Como reação à medida do Executivo, um projeto de decreto legislativo (PDL) foi apresentado na Câmara dos Deputados em 13 de outubro para suspender os atos do decreto do governo. Para além de provocar prejuízos à transparência e aos rios e terras indígenas, o decreto também traz outras mudanças na legislação relacionada aos agrotóxicos, a Campanha Contra os Agrotóxicos e Pela Vida identificou mais de 10 retrocessos no dispositivo, confira no link os pontos expostos pela Campanha em uma nota técnica.

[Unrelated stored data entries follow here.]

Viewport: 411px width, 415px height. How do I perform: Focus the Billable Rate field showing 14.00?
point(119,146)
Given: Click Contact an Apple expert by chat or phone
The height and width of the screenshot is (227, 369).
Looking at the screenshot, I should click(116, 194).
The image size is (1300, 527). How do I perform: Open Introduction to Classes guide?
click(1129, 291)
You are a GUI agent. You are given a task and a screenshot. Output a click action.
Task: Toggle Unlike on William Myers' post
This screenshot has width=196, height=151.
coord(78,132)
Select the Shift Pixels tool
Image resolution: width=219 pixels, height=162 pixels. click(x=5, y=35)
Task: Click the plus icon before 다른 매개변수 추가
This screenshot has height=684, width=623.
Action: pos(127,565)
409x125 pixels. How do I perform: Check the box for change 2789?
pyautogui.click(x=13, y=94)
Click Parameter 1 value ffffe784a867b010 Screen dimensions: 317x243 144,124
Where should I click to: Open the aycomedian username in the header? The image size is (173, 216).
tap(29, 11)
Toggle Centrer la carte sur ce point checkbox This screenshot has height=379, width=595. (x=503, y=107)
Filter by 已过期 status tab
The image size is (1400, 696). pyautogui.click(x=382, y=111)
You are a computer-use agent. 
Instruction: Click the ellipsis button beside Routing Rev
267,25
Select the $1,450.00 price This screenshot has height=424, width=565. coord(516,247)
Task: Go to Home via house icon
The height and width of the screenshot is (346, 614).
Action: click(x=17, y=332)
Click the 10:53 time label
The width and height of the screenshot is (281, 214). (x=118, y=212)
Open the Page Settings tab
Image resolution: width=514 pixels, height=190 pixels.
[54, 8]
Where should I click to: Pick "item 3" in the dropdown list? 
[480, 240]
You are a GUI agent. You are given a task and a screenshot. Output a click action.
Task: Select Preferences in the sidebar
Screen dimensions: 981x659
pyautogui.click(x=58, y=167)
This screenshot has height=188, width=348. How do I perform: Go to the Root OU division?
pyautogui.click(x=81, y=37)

Questionadas, a Casa Civil não respondeu às perguntas enviadas, o Ministério da Agricultura, Pecuária e Abastecimento (MAPA) respondeu que a avaliação dos agrotóxicos que serão utilizados em ambientes hídricos continua sendo dos órgãos da saúde e do meio ambiente. O MAPA, disse ainda que o Sistema de Informações de Agrotóxicos (SIA) começou a ser desenvolvido neste ano. E que o “prazo de conclusão é de três anos, sendo possível que algumas funcionalidades estejam operacionais até o fim do próximo ano.” A pasta alegou ainda que o decreto não prevê a possibilidade de que agrotóxicos banidos voltem a ser permitidos no país.